I'm terrified of taking medicine again myself. A few years ago a doctor put me on Effexor and Lithium (I am NOT Bipolar, he was wrong). For months he was giving me samples because I didn't have insurance. Then all of a sudden he says he's out and I have to fill the prescription. It was like $200 or something rediculous. So yeah I just had to stop taking it all of a sudden, which is REAL bad. Long story short I couldn't leave my room, let alone my house for a week. Lost my job, my apartment, my girlfriend. It was a nightmare. They're not doing that to me again.

Not saying that we are wrong for seeking treatment. That's a great thing and a courageous thing. Just saying I understand how you are feeling and I think a little fear of what they can do to you when you trust them to treat a condition like this and they fail. I too had a friend who killed himself 12 years ago who was Bipolar and being treated, it was devestating.

Just keep in mind that they are not gods and not infallible. Ask questions, research the drugs yourself and if you don't want to take something because of potential side effects, tell them. If it seems they aren't listening or are misdiagnosing you, find someone else. No one will ever put some random pill in my hand again. I'm not a car, if they mess up fixing me I don't just break down and end up late to work.

What you will do: Please pick up the post about fear of psychiatric medication after its last sentence and continue it. The listing after this point isn't needed.

Data provided:
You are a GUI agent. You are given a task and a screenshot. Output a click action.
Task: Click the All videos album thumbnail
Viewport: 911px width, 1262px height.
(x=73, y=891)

...

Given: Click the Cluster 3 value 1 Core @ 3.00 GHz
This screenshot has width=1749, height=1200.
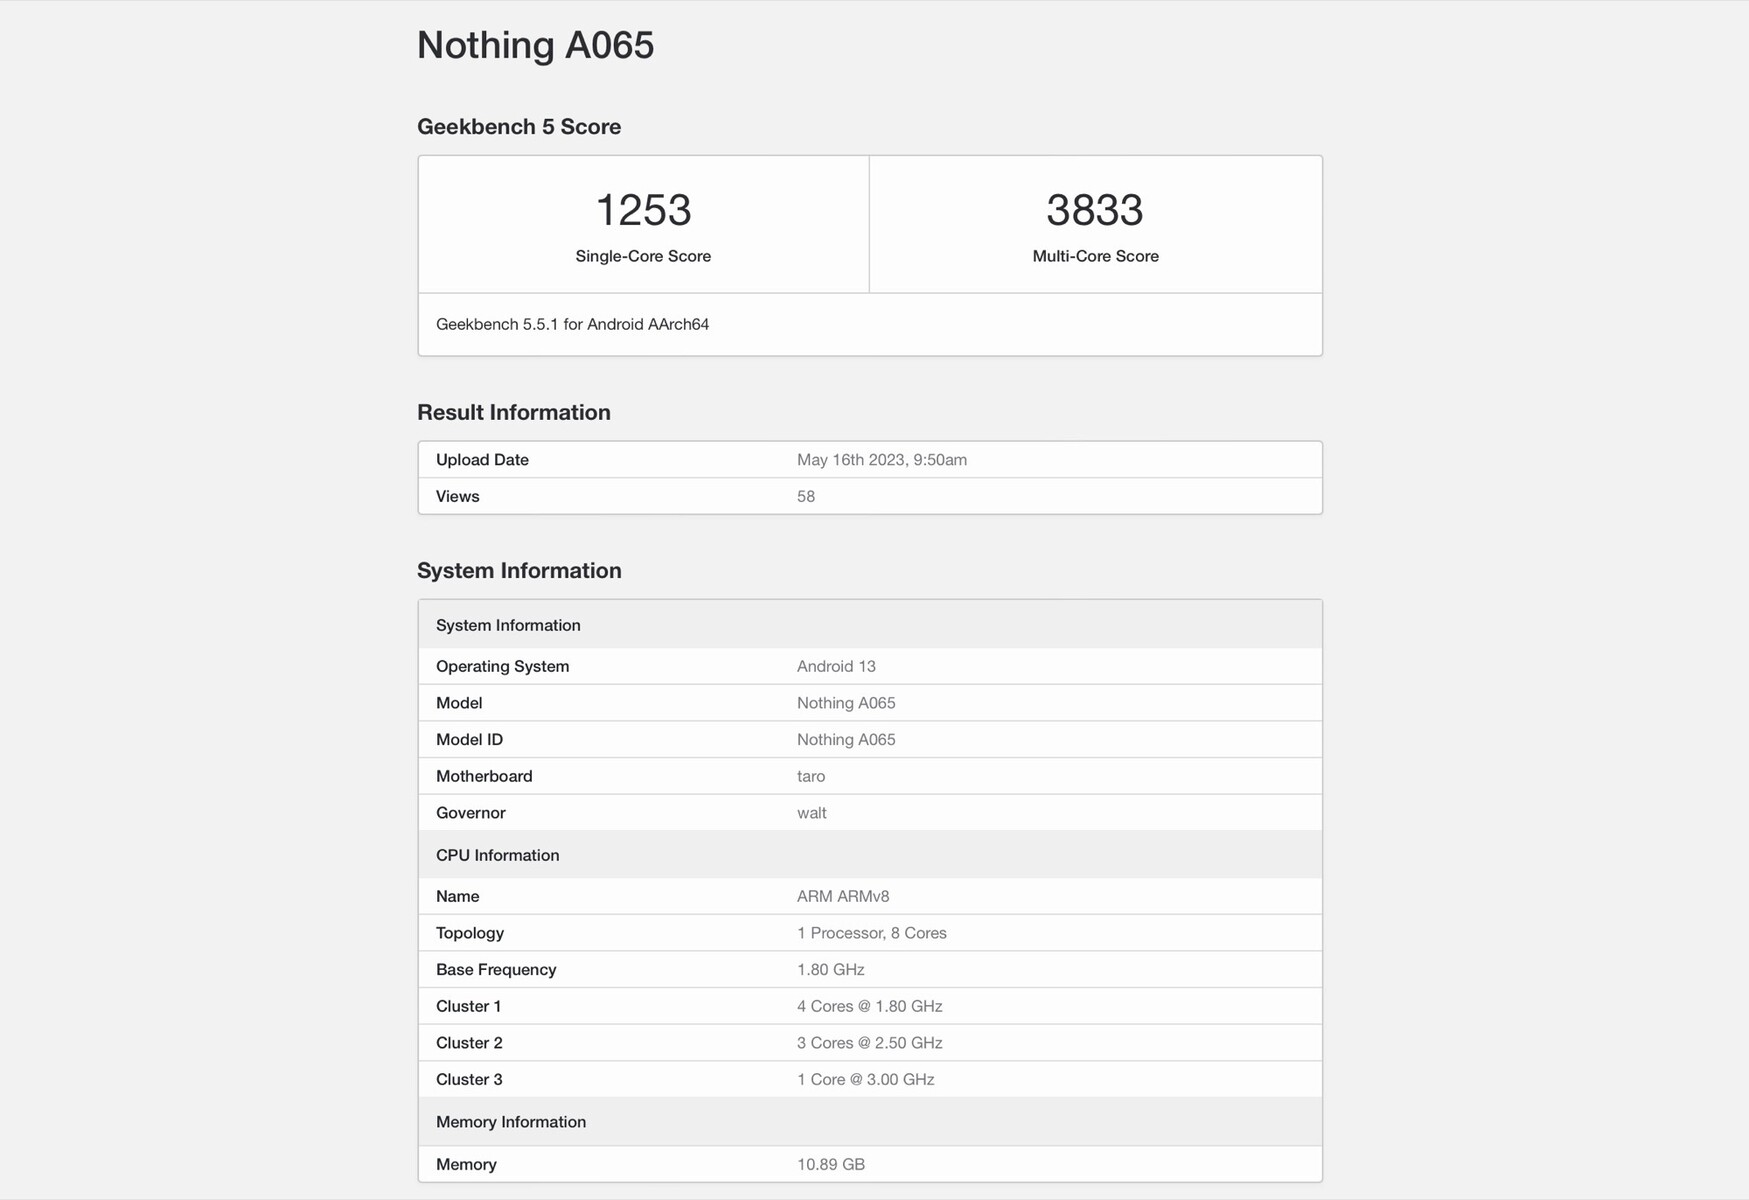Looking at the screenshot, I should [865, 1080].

==

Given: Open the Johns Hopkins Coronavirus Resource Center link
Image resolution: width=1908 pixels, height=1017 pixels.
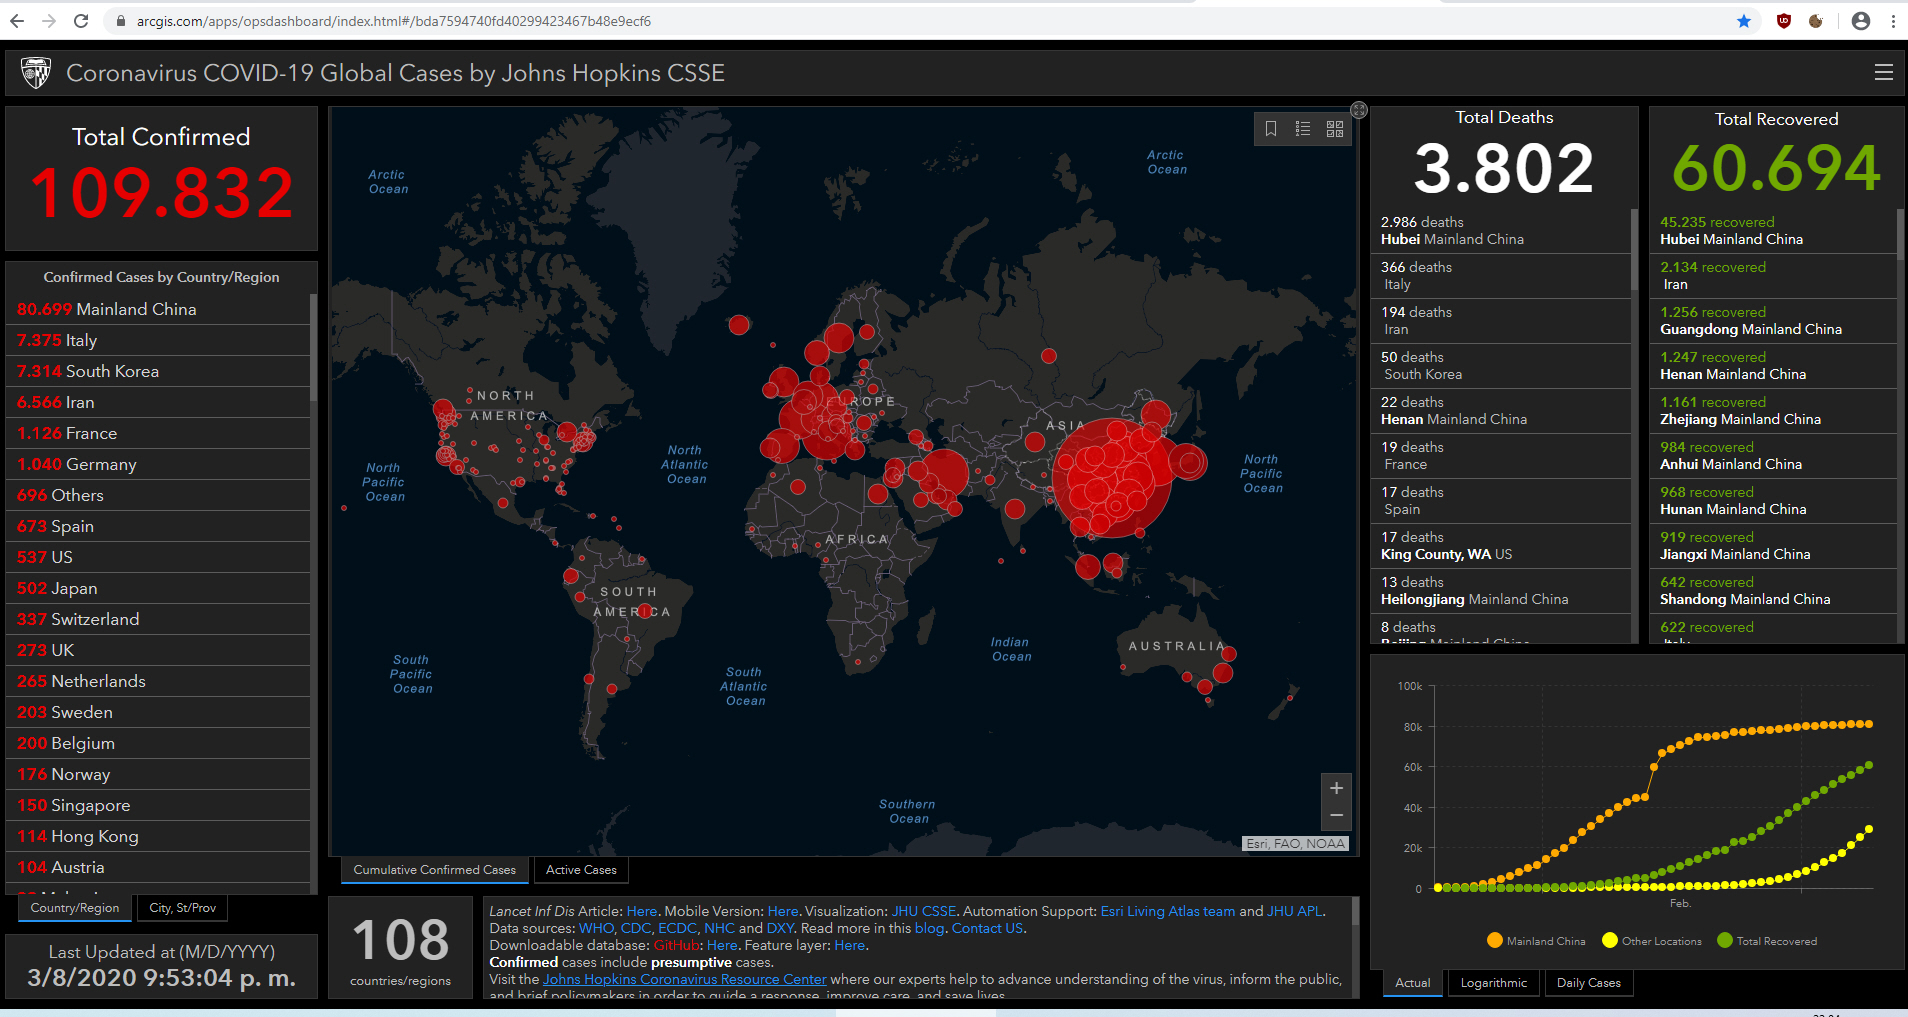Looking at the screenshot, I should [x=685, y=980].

Task result:
Best of luck to you friend. Let's keep each other posted on how things are. I'm going through it too and I feel pretty damn alone with it. I also feel scared of letting anyone in on anything where I might been seen as weak. I've come to realize that even close friends and family might rather turn there back on you than have to help you through something difficult. That may be my messed up state of mind talking but it's how I really feel. Here, under anonymity, I can share how I really feel though and that may be helpful for all of us here struggling with this.